A couple of weeks before the wall-raising, Jean S., a Pre-K teacher at Wellstone, had noticed the signs announcing that a Habitat home was being built within steps of the school. Always eager to find new ways to keep her students interested, entertained, and learning, she asked McKinsie C., Habitat Site Supervisor, if she could bring her students by to watch the construction. McKinsie gladly said yes. Eventually, three classes, totaling about 60 kids, regularly visited the site.
“They are so fun to watch,” McKinsie said. “They line up along the fence and ask a lot of questions.” She laughs. “Sometimes they ask questions about the house, but they'll also say totally random things, like ‘I like ice cream,’ or ‘I have a pet cat’ or ‘want to hear me sound like an elephant?’”.
“The volunteers love it when the kids come by,” she continued. “Not much work gets done when they’re here because the volunteers come down and start talking with the kids. I don’t know who’s having more fun.” After a moment, she adds, “I guess you can call it community building and neighborhood revitalization at the most grass roots level.”

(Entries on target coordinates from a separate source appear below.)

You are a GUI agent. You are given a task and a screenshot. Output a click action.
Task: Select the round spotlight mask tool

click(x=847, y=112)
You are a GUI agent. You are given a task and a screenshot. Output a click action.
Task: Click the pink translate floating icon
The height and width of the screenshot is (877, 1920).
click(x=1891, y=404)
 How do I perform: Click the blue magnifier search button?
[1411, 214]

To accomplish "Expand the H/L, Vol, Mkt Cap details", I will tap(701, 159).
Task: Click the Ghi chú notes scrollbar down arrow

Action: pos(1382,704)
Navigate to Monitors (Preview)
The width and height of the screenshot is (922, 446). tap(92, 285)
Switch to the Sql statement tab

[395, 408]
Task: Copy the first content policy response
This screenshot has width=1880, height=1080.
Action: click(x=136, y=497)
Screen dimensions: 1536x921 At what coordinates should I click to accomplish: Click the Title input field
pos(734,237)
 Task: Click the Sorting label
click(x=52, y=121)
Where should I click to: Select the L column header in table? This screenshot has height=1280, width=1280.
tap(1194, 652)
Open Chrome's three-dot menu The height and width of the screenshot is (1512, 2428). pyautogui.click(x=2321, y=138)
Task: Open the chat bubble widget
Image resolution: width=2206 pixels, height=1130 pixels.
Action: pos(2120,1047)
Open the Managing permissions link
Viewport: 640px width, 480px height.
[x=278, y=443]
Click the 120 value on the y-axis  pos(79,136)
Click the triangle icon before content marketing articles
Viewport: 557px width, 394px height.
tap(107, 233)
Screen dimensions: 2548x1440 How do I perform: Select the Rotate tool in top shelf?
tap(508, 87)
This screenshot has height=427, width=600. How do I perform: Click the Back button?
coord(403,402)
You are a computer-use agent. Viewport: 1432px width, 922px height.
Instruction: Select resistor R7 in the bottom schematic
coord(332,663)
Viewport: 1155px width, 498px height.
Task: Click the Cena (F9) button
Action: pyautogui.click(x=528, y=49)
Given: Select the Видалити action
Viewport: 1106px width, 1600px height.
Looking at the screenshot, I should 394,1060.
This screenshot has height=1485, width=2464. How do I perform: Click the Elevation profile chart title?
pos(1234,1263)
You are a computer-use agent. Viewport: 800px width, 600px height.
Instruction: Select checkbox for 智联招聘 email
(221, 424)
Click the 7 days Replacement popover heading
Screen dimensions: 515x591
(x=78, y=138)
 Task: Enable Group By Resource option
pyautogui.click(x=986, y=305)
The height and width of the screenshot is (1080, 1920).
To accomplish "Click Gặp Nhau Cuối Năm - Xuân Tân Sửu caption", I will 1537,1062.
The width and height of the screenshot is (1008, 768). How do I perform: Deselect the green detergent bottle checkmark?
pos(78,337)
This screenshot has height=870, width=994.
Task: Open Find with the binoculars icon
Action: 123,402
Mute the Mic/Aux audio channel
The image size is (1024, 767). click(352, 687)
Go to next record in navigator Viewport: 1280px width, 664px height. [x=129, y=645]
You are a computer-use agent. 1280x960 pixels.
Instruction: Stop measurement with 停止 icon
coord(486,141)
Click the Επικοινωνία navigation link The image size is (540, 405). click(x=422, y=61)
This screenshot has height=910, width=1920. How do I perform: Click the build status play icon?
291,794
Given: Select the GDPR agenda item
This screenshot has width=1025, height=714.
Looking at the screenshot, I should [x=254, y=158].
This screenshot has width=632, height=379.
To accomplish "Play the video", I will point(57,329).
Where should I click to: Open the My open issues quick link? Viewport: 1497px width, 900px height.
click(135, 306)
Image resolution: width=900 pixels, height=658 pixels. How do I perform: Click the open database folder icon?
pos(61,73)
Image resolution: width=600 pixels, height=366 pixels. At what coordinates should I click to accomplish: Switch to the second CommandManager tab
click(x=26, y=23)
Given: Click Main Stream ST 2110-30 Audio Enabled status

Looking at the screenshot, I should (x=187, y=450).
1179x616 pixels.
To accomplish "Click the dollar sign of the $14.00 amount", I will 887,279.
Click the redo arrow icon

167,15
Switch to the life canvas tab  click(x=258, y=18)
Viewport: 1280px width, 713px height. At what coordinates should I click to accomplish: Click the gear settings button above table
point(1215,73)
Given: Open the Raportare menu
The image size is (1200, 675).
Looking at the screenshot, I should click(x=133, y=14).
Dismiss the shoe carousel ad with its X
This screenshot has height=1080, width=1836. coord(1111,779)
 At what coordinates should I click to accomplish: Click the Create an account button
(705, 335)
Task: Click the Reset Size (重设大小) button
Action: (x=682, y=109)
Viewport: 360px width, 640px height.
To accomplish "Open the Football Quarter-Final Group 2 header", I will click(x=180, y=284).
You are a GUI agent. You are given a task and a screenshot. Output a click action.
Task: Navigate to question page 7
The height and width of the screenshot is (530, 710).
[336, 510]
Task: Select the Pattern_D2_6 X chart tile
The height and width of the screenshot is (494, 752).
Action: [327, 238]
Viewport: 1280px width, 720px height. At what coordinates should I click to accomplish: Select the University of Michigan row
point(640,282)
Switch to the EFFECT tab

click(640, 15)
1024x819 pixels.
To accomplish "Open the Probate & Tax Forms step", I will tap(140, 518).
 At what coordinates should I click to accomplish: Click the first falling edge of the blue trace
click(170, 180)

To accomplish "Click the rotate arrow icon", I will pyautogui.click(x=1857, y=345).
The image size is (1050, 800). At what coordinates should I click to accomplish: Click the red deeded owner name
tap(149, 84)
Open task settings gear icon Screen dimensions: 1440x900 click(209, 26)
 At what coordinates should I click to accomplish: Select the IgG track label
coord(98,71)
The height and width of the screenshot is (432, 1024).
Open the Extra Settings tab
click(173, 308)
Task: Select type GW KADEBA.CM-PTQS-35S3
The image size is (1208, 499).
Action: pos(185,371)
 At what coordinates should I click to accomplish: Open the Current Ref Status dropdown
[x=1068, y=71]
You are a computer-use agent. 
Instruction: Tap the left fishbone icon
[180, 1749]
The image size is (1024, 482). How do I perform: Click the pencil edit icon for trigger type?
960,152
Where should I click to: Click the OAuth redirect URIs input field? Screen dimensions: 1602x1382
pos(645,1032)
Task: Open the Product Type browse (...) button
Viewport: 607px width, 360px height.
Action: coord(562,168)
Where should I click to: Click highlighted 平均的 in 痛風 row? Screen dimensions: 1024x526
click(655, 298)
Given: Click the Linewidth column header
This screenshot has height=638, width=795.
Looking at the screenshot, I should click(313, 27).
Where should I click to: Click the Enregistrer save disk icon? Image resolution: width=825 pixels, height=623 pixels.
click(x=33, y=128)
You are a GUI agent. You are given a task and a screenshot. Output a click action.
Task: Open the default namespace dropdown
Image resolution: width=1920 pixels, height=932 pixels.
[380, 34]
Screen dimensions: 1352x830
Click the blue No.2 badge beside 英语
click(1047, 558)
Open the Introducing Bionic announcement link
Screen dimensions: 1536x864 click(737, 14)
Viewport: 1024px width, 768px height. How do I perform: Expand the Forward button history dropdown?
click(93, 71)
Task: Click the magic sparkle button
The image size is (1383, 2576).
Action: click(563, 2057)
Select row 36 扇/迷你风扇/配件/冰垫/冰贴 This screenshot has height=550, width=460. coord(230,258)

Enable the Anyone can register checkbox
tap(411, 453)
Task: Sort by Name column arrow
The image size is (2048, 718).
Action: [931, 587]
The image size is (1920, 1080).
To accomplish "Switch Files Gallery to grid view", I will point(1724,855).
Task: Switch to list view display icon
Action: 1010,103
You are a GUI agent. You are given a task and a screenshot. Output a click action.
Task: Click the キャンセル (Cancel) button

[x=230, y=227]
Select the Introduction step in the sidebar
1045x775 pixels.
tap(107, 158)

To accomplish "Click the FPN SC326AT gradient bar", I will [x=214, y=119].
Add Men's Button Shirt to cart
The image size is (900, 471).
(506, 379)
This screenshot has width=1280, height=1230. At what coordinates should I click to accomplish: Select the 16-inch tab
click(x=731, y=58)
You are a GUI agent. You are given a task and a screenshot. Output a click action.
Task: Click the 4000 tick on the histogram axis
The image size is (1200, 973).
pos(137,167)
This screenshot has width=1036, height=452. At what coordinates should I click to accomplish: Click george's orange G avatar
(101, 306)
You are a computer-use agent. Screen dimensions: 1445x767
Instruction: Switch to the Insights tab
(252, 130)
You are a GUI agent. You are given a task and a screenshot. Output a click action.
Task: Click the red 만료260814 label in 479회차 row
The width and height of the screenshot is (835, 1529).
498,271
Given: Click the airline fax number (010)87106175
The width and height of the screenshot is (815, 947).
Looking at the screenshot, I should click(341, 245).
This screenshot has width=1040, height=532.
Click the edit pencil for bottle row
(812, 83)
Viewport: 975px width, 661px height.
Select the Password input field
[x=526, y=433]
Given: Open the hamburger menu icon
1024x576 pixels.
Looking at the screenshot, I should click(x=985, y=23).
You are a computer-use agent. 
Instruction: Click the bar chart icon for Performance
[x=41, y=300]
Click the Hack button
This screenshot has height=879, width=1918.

“I try to tie something we’re learning in class to what we see here,” teacher Jean says. “We’ve talked about about electricity and weather,” she said. “When even talked about wind energy.”
“One day the kids all came to the site carrying little pinwheels they had all made,” McKinsie said. “Jean said it was a lesson about wind energy. Mostly, I think the kids just enjoyed showing off what they’d made.”
By watching the progress of the construction the kids have been learning about what goes into building a house. Visiting once or twice per week has enabled them to see both the speed of progress, and a lot of the details. “They don’t miss anything,” Jean says. “I’m amazed at all the details they remember between visits.”
A few of weeks into their visits McKinsie suggested the kids write their names on a sheet of OSB that would be put on the roof of the house. McKinsie had volunteers paint a sheet white and placed it on the ground. With permanent markers provided, each of the kids wrote their “names.” Once all the kids had put their marks on the board, volunteers hoisted the sheet and nailed it into place.
“Every time they visit, the kids point out where the board was placed,” McKinsie said. “I think they really get that they are now permanently a part of the house, and part of the family who will be living here.”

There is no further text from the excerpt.